Exercise directions: Copy out the records word for word, starting at the line containing "Select 磁盘管理 under" and ending at the line containing "(x=402, y=489)", including both of those lines.
####
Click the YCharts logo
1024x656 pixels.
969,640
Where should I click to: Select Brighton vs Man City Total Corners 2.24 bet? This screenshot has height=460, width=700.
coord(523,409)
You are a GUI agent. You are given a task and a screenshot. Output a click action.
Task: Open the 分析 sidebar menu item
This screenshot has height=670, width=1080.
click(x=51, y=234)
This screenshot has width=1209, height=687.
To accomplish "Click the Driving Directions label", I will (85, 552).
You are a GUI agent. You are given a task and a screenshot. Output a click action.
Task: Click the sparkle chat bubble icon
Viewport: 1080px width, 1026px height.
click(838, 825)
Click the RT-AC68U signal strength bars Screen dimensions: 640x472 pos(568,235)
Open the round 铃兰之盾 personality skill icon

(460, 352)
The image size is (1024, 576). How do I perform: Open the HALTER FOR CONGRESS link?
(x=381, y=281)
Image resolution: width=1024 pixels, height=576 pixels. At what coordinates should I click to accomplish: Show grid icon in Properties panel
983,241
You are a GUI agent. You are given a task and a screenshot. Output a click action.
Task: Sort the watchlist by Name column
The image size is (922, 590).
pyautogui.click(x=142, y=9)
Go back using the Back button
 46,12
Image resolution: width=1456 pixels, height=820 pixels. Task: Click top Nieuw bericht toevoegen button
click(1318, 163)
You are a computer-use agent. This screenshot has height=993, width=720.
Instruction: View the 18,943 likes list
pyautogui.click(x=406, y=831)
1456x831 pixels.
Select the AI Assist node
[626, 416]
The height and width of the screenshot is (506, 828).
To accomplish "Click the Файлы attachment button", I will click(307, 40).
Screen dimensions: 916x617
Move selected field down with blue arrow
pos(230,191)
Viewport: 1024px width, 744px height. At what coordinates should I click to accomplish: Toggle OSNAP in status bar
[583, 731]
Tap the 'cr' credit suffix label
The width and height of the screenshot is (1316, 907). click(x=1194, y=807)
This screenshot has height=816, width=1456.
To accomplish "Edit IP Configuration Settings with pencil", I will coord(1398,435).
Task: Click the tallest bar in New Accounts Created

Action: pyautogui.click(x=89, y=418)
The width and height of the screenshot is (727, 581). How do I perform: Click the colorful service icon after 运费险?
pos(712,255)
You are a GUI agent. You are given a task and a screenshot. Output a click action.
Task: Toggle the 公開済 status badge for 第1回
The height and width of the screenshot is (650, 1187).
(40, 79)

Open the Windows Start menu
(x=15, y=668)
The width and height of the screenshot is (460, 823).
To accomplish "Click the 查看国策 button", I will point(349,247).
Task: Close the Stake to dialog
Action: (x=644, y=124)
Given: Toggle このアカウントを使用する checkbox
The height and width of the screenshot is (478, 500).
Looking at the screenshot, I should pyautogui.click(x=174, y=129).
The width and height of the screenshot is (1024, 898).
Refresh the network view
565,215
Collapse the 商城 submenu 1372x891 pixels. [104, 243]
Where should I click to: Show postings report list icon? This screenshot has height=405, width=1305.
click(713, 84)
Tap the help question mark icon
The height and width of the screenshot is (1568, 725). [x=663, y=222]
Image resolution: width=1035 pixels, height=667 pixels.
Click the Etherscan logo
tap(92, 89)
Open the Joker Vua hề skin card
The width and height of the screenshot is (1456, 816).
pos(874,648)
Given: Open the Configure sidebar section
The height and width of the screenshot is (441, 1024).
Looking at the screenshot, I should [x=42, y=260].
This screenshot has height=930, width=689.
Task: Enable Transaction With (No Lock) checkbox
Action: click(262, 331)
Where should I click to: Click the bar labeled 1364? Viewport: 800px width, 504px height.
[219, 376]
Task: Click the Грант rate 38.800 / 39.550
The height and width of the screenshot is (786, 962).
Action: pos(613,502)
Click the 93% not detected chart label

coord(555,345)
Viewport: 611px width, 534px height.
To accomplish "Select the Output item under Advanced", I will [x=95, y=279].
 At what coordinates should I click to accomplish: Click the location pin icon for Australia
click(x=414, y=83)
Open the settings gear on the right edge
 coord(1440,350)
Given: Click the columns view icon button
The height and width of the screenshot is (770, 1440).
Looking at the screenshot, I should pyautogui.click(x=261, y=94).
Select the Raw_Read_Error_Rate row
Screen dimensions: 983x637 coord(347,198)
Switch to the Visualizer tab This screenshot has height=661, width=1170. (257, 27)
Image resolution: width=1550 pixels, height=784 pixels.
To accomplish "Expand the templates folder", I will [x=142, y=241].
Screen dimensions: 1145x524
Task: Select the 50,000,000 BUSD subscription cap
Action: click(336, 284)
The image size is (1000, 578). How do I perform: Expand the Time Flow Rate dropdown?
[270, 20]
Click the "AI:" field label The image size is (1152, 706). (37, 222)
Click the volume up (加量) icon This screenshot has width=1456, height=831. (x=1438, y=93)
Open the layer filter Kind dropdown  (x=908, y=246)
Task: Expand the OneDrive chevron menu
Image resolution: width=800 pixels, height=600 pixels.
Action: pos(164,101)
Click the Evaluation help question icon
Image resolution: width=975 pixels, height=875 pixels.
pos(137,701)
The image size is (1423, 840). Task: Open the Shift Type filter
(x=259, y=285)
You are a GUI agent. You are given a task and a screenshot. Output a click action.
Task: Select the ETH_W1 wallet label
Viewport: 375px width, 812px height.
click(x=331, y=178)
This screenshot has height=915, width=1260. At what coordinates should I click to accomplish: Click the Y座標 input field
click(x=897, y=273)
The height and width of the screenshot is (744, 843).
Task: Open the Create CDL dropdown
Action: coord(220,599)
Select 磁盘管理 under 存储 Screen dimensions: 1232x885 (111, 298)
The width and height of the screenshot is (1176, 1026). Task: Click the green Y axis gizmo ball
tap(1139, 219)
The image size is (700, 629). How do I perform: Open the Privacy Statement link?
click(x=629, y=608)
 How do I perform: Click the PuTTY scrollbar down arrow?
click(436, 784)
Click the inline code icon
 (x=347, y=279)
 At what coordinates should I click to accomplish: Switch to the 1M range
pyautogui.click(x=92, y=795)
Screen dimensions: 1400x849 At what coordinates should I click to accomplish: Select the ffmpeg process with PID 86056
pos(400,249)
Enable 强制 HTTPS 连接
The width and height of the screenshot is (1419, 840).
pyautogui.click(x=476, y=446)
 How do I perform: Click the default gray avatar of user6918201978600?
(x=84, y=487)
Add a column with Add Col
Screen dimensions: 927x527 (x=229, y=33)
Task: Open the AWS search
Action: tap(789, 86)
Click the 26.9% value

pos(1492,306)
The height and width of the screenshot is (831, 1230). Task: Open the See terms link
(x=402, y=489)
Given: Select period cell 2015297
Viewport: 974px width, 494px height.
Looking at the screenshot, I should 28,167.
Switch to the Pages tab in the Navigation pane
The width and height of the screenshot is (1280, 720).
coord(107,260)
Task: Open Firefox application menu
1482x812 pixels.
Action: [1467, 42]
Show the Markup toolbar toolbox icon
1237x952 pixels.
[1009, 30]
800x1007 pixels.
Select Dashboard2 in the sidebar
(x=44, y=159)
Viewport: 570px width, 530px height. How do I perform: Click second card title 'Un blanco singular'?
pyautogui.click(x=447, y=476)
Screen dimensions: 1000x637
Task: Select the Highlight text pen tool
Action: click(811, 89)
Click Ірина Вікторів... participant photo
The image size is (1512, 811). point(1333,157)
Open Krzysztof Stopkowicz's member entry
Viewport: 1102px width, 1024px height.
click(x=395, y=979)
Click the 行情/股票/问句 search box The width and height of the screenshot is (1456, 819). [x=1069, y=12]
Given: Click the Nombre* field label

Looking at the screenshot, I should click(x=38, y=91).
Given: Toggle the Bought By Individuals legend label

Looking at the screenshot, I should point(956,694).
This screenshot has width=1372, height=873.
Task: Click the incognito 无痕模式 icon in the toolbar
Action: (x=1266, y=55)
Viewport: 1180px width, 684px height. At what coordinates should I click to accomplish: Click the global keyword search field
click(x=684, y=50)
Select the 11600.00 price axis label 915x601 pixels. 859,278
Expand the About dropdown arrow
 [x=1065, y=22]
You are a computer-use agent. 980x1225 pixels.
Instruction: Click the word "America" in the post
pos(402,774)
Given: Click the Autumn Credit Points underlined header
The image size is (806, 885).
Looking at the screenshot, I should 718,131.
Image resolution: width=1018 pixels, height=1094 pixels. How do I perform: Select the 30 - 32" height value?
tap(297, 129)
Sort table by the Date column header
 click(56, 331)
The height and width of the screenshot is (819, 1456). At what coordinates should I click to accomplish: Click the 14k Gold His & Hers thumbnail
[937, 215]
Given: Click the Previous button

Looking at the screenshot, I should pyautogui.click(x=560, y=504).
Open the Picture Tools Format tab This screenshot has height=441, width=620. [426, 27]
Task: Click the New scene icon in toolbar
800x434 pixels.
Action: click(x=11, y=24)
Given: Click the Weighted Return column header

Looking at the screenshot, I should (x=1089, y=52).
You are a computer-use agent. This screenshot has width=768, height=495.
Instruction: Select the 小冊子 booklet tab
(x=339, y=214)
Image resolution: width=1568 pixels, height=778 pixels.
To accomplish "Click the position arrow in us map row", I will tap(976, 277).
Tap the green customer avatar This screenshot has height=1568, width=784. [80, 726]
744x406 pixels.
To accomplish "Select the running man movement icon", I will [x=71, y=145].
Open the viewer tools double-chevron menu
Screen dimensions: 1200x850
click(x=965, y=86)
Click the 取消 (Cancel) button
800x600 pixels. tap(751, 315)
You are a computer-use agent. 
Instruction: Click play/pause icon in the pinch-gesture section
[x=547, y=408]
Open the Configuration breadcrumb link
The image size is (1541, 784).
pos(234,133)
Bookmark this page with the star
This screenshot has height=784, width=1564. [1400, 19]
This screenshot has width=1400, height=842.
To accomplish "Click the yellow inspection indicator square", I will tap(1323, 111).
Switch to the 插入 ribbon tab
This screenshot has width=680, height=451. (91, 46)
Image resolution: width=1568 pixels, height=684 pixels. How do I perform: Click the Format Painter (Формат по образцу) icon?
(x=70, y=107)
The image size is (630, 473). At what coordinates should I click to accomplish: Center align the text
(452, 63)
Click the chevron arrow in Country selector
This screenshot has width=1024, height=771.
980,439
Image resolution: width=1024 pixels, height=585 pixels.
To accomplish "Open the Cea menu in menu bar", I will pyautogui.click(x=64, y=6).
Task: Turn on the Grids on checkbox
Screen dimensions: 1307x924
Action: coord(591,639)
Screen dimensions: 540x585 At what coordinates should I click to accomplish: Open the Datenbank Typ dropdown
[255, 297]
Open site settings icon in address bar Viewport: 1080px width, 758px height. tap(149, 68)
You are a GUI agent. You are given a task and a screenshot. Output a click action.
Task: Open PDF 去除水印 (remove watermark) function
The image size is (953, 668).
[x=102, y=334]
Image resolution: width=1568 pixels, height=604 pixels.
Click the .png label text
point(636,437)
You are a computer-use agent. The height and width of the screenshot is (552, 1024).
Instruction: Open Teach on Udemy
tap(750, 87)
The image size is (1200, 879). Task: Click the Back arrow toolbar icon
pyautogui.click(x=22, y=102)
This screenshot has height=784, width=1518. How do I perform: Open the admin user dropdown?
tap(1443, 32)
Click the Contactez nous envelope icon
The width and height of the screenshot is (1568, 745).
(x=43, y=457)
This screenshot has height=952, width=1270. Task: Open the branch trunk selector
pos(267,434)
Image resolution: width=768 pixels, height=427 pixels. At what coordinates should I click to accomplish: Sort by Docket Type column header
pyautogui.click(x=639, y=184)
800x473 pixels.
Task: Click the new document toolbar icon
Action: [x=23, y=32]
####
Written solution:
Select 磁盘管理 under 存储 Screen dimensions: 1232x885 (111, 298)
The width and height of the screenshot is (1176, 1026). Task: Click the green Y axis gizmo ball
tap(1139, 219)
The image size is (700, 629). How do I perform: Open the Privacy Statement link?
click(x=629, y=608)
 How do I perform: Click the PuTTY scrollbar down arrow?
click(436, 784)
Click the inline code icon
 (x=347, y=279)
 At what coordinates should I click to accomplish: Switch to the 1M range
pyautogui.click(x=92, y=795)
Screen dimensions: 1400x849 At what coordinates should I click to accomplish: Select the ffmpeg process with PID 86056
pos(400,249)
Enable 强制 HTTPS 连接
The width and height of the screenshot is (1419, 840).
pyautogui.click(x=476, y=446)
 How do I perform: Click the default gray avatar of user6918201978600?
(x=84, y=487)
Add a column with Add Col
Screen dimensions: 927x527 (x=229, y=33)
Task: Open the AWS search
Action: tap(789, 86)
Click the 26.9% value

pos(1492,306)
The height and width of the screenshot is (831, 1230). Task: Open the See terms link
(x=402, y=489)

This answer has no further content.